それは全部本当だが、そんな剣士は世界にいくらでもいる。
バアスが自分に自信があるとしても、彼に並ぶ実力者は沢山いるのだ。
それどころか、彼の上さえいくらでもいる。
「私の門下の中にさえ、貴方と同等の体格と経験を持つ剣士はいる。私のような者を考えるまでもなく、貴方より強い剣士などいくらでもいて、そうした彼らでさえランには及ばない」
山水が感じて欲しかったのは、世界の広さだった。
「それでも、何とかしなければならない。だからこそ、周辺の国々は日影の戦いを行っている。それは決して手抜きでも卑怯でもありません。必死で、全力で、最善を尽くしているだけです。少々立派な体格をしているだけの貴方に、国家の命運をゆだねることなどできないのです」
普通の人間には、何のとりえもない。そういう意味では、バアスは恵まれている。だが、特別に恵まれているわけではない。
特別に強くもなく、特別に巧くもなく、特別に才能があるわけでもない自分のことを知って欲しかった。
「……」
「私が大勢の農奴を相手に戦うところは見たはずです。貴方にアレができますか?」
「……」
「多くの参加者が予測されることもあって、ランと戦う百人を厳選する予選は、全員が一度に戦う乱戦です。それは貴方が想定しているように、一般参加者を周辺諸国から送り込まれている兵士たちが倒すだけの戦いです」
「……」
「それを、貴方は突破できるのですか?」
「……」
「私はできます。ですが、私から多少習っただけの貴方では、絶対に勝ち残れない」
山水が大勢を相手に立ち回るところを見て、バアスは無邪気にも興奮し感動していた。
だが山水はバアスに、怖気づいてほしかったのだ。
自分には無理だと、察して悟って、あきらめて欲しかったのだ。
「お」
バアスの声が戻ってきた。
呼吸は荒いが、なんとか喋れる。
「おれは……まちがって、いるのか?」
山水に手酷いケガを負わされたことがつらくて。
いわれのない暴力でも何でもない、山水が当たり前のことをしているとわかっていてもつらくて。
そんな、軟弱な自分がつらかった。
最強に挑み、打ちのめされる。そんな当たり前のことで、こうも無様な自分がつらい。
「おれは、よわいのか?」
山水は木刀で、子供の姿だった。
その彼に、とても当たり前の理由で負けた。
八百長だったわけではなく、実力で劣っていたから負けた。

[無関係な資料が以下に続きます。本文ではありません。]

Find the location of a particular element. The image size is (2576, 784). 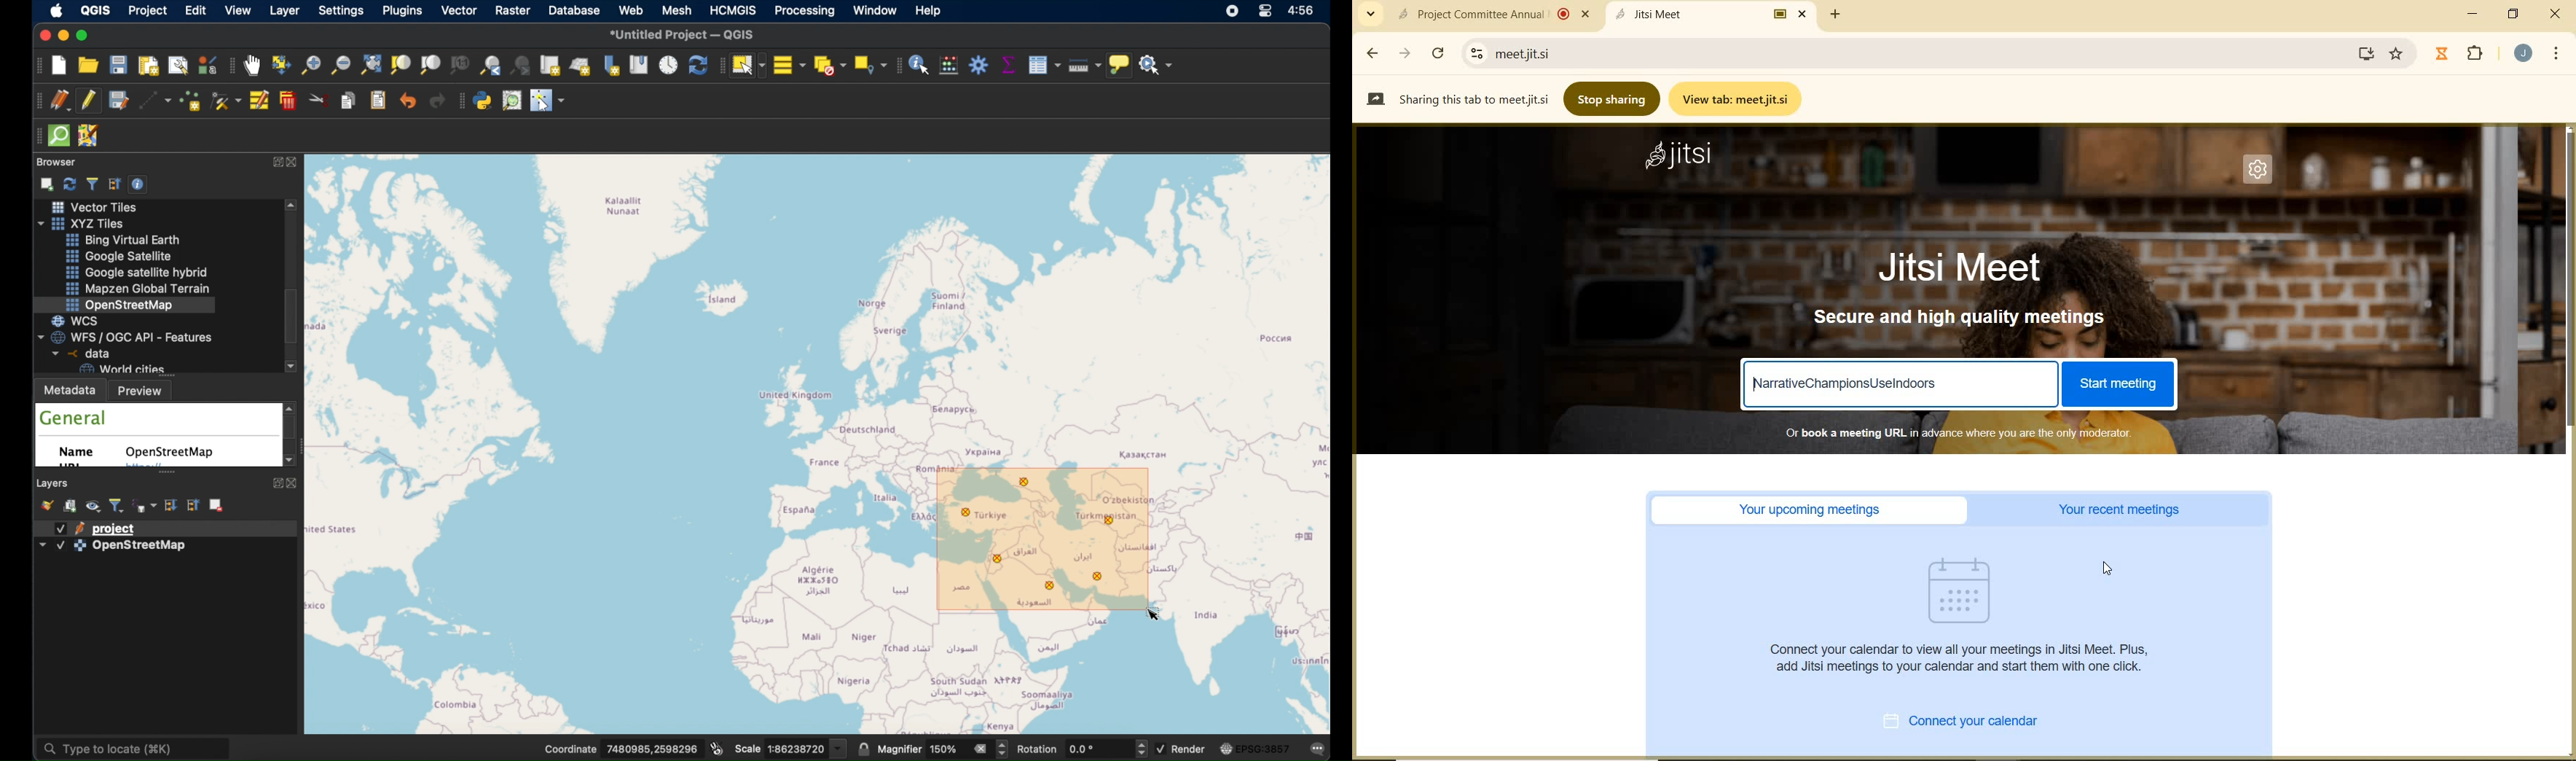

database is located at coordinates (573, 10).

当たり前のことなのに、つらかった。
貴族を相手に、わざと負けるように言われた時よりつらかった。
「おれは……あんたみたいになりたかった……」
「そうですか」
「アンタみたいに、つよくなりたかった」
声がかすれているのは、喉が潰れているからなのだろうか。
「しあいにでることも、あんたはゆるしてくれないのか」
「言ったはずですよ。試合に出たいのなら、私のことを忘れて挑むべきだと」
やはり、甘いのだ。
「私が農奴を殺すところを見ても、自分は殺されないと思ったのですか?」
「……」
バアスは頷いた。
「命を賭して戦った対価への不満を暴力で示したにもかかわらず、対価を示せないくせに、私へ我儘を言うのですね」
バアスは震えた。
「私は貴方が弱いと思ったことはありません。貴方には十分に才能があり、鍛錬も十分です。決闘慣れしていないだけで、もうしばらく稽古を積めば、先ほどほどの無様をさらすこともないでしょう」
山水はバアスを肯定する。
決して間違ってはいないのだと。
「魔力を宿している貴方が魔法を覚えていないのは、苦手だからなのか嫌いだからなのか、それとも美学か。それはわかりませんが、純粋に剣士として生きようとする姿勢を間違っているとは言えません」
先日この世界へきた日本人ほど、どうしようもないわけではない。
彼はちゃんと自分の力と自分の意志で、この世界を生きてきたのだ。
不器用なりに剣を振るってきた彼を、山水は可愛いと思ったのだ。
「ですが、他の生き方を、他の人々を侮辱する権利はありません」
剣士としての最強を追求することはいい。
だが、他の最強を追及している、他の戦い方を軽蔑することは間違っている。
それは魔法を苦手とする、劣等感の裏返しに過ぎない。
別の流儀で生きている者へ、自分の流儀を強いることほど、浅ましく卑しいことはない。
自分が有利な条件を強いて、それを正々堂々とは笑わせる。
結局、自分が勝ちたいだけなのだ。現に対等の条件で負けても、バアスは失意に沈んでいる。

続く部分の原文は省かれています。